* Tasks for this exercise *
1. In the commit email, rewrite the part that opens with the words containing "Since the original" and closes with "predicate is ignored.", changing "inferred predicate" to "derived predicate".
2. In the commit email, list each distinct word of three or more letters written entirely in capital letters in the explanatory paragraphs that follow the commit message's title line.

* Passage to read *
* * * * * * * * *

[impala] branch master updated: IMPALA-9162: Do not apply inferred predicate to outer joins

tarmstrong Tue, 10 Dec 2019 11:17:38 -0800

This is an automated email from the ASF dual-hosted git repository.

tarmstrong pushed a commit to branch master
in repository https://gitbox.apache.org/repos/asf/impala.git



The following commit(s) were added to refs/heads/master by this push:
     new df5c406  IMPALA-9162: Do not apply inferred predicate to outer joins
df5c406 is described below

commit df5c4061456abb947cec8add81b361b60c5d3ad8
Author: Aman Sinha <[email protected]>
AuthorDate: Sat Nov 30 13:20:19 2019 -0500

    IMPALA-9162: Do not apply inferred predicate to outer joins
    
    When the planner migrates predicates to inline views, it also creates
    equivalent predicates based on the value transfer graph which is built
    by transitive relationships among join conditions. These newly inferred
    predicates are placed typically as 'other predicates' of an inner or
    outer join.
    
    However, for outer joins, this has the effect of adding extra predicates
    in the WHERE clause which is incorrect since it may filter NULL values.
    Since the original query did not have null filtering conditions in
    the WHERE clause, we should not add new ones. In this fix we do the
    following: during the migration of conjuncts to inline views, analyze
    the predicate of type A <op> B and if it is an inferred predicate AND
    either the left or right slots reference the output tuple of an outer
    join, the inferred predicate is ignored.

* * * * * * * * *

* Supplied material *
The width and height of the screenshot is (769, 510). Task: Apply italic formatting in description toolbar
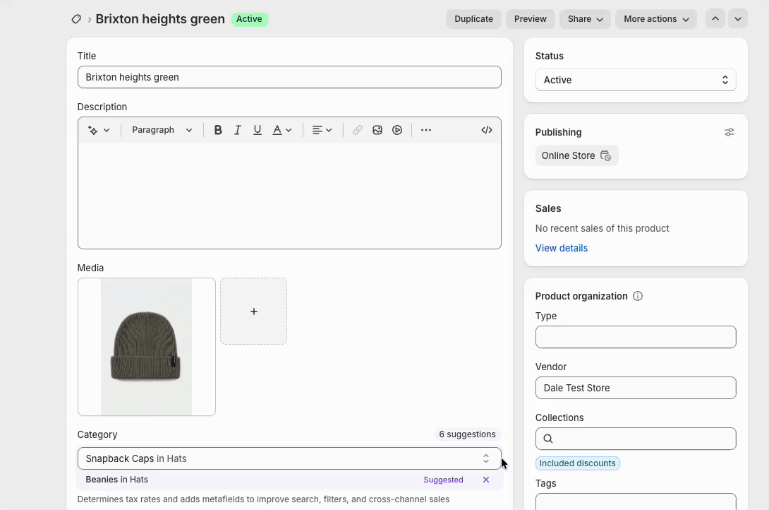coord(238,130)
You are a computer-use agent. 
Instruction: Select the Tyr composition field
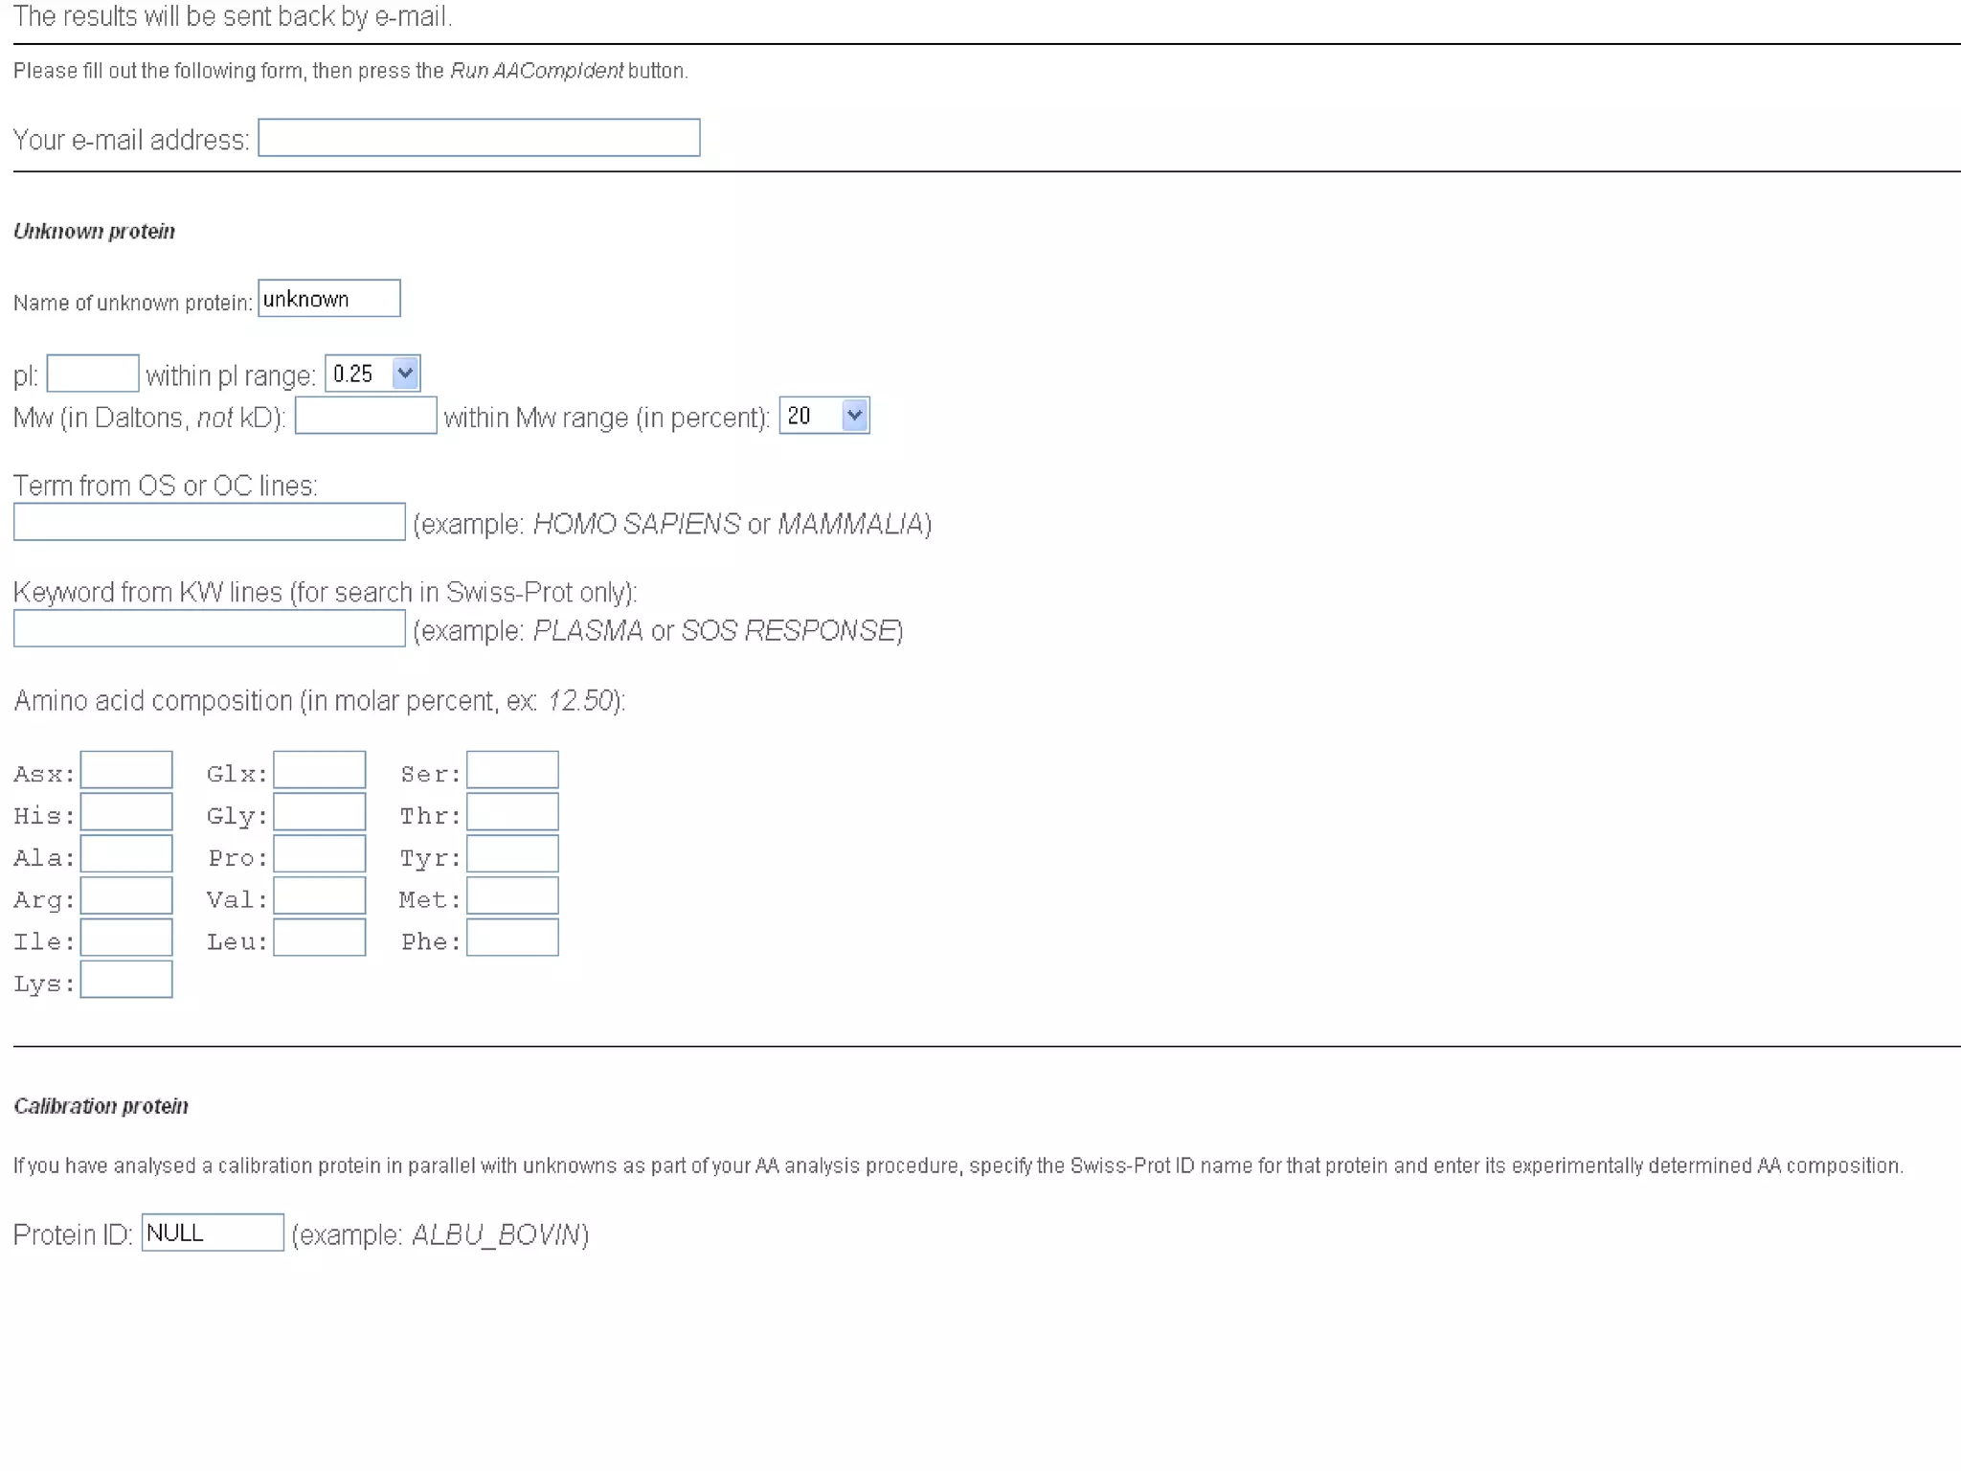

* * * * * * * * *

* Answers *
1.
Since the original query did not have null filtering conditions in
    the WHERE clause, we should not add new ones. In this fix we do the
    following: during the migration of conjuncts to inline views, analyze
    the predicate of type A <op> B and if it is an derived predicate AND
    either the left or right slots reference the output tuple of an outer
    join, the derived predicate is ignored.

2. WHERE, NULL, AND